Task instructions >> Starting at the line that contains "Task: Select the" and ending at the final line of the entries below, write out each line exactly as it appears, but omit the pictures.

Stored data >>

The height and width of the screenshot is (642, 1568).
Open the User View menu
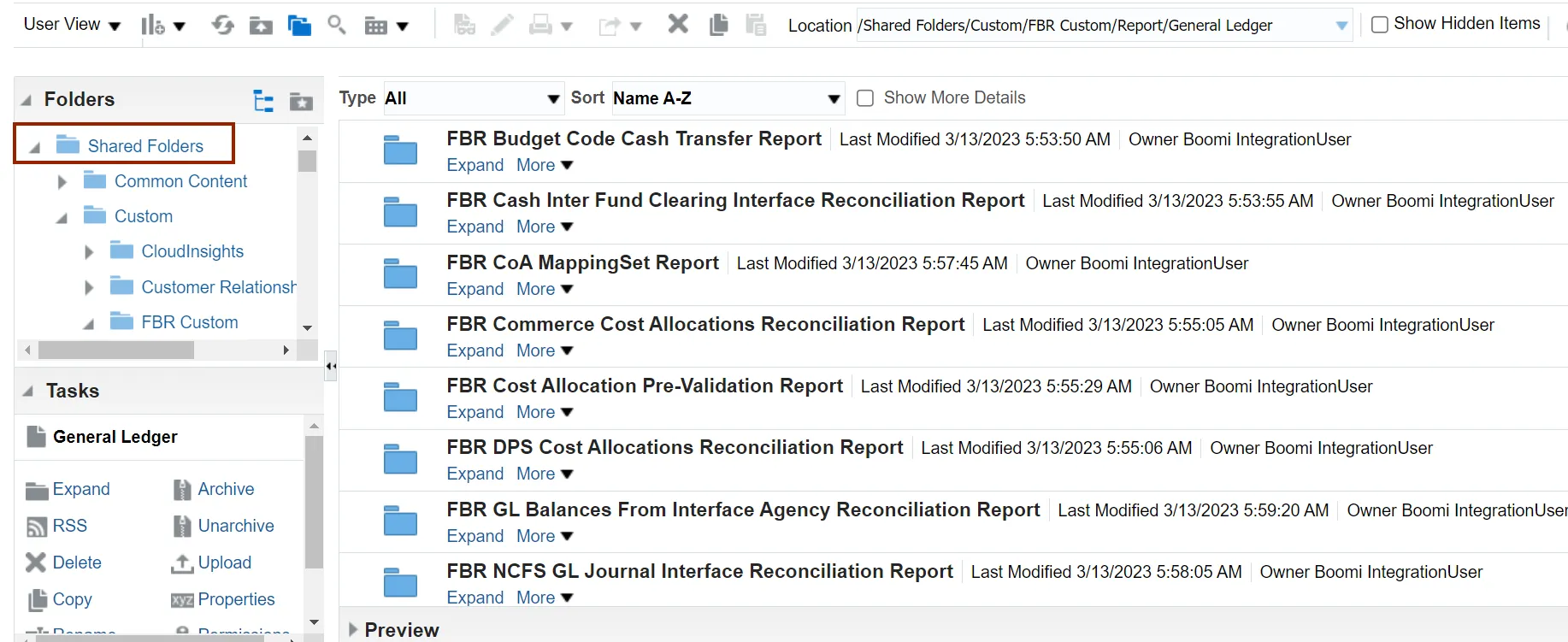click(x=72, y=25)
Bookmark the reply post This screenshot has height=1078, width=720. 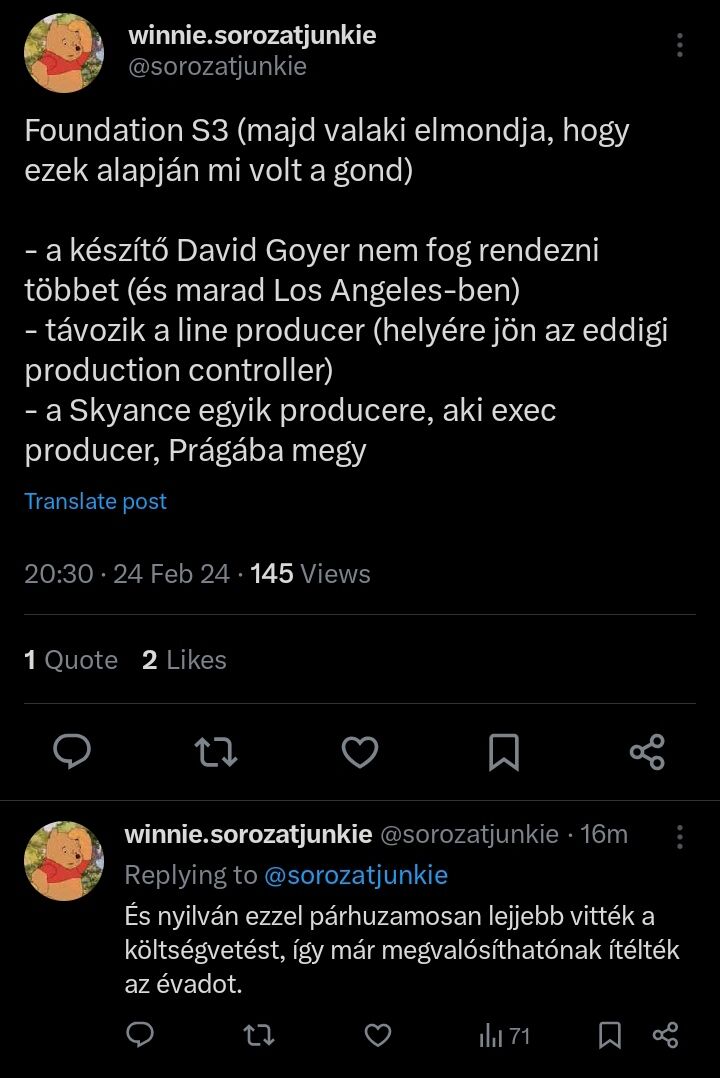[609, 1035]
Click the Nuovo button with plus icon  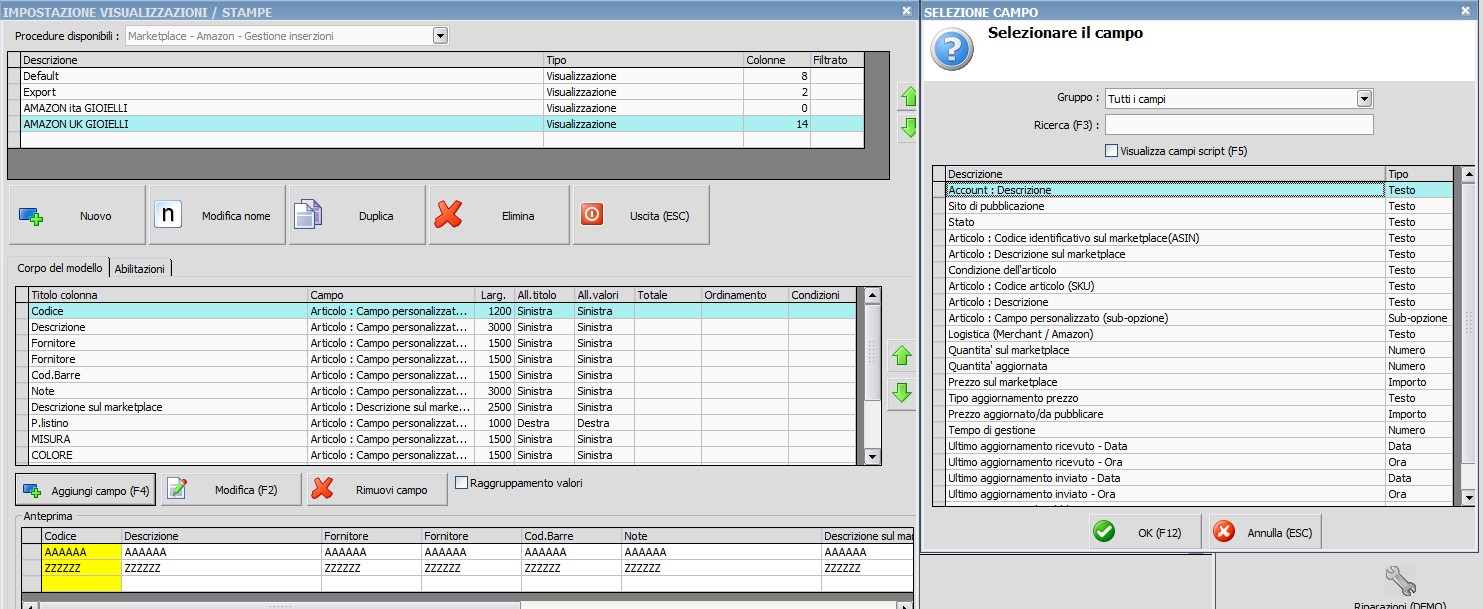pyautogui.click(x=77, y=215)
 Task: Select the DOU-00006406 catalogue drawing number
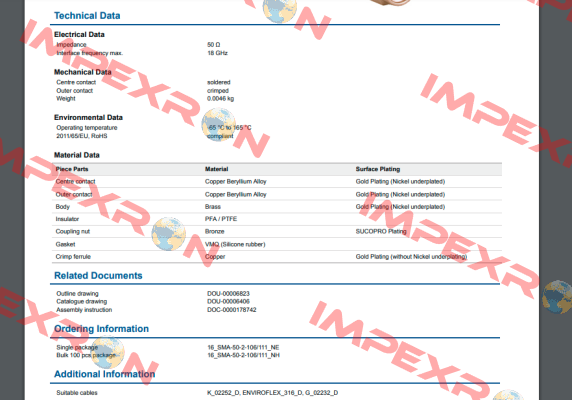tap(228, 302)
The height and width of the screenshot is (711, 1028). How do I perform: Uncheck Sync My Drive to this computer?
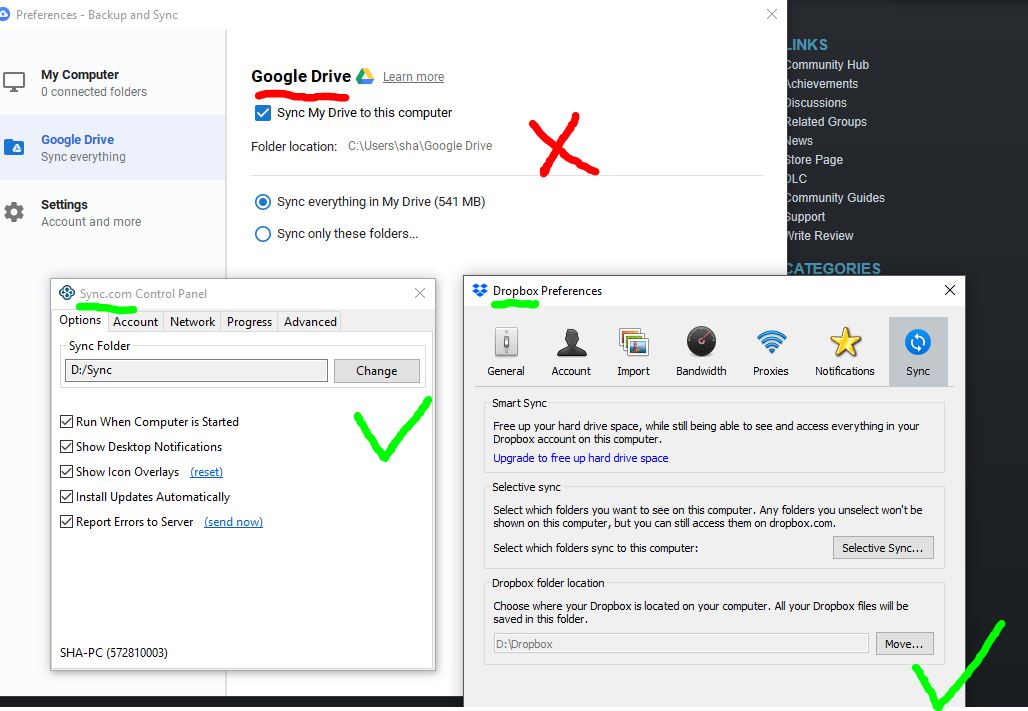pos(261,113)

Solution to this problem >>
 Task: Select the DOU-00006406 catalogue drawing number
tap(228, 302)
The height and width of the screenshot is (711, 1028). How do I perform: Uncheck Sync My Drive to this computer?
pos(261,113)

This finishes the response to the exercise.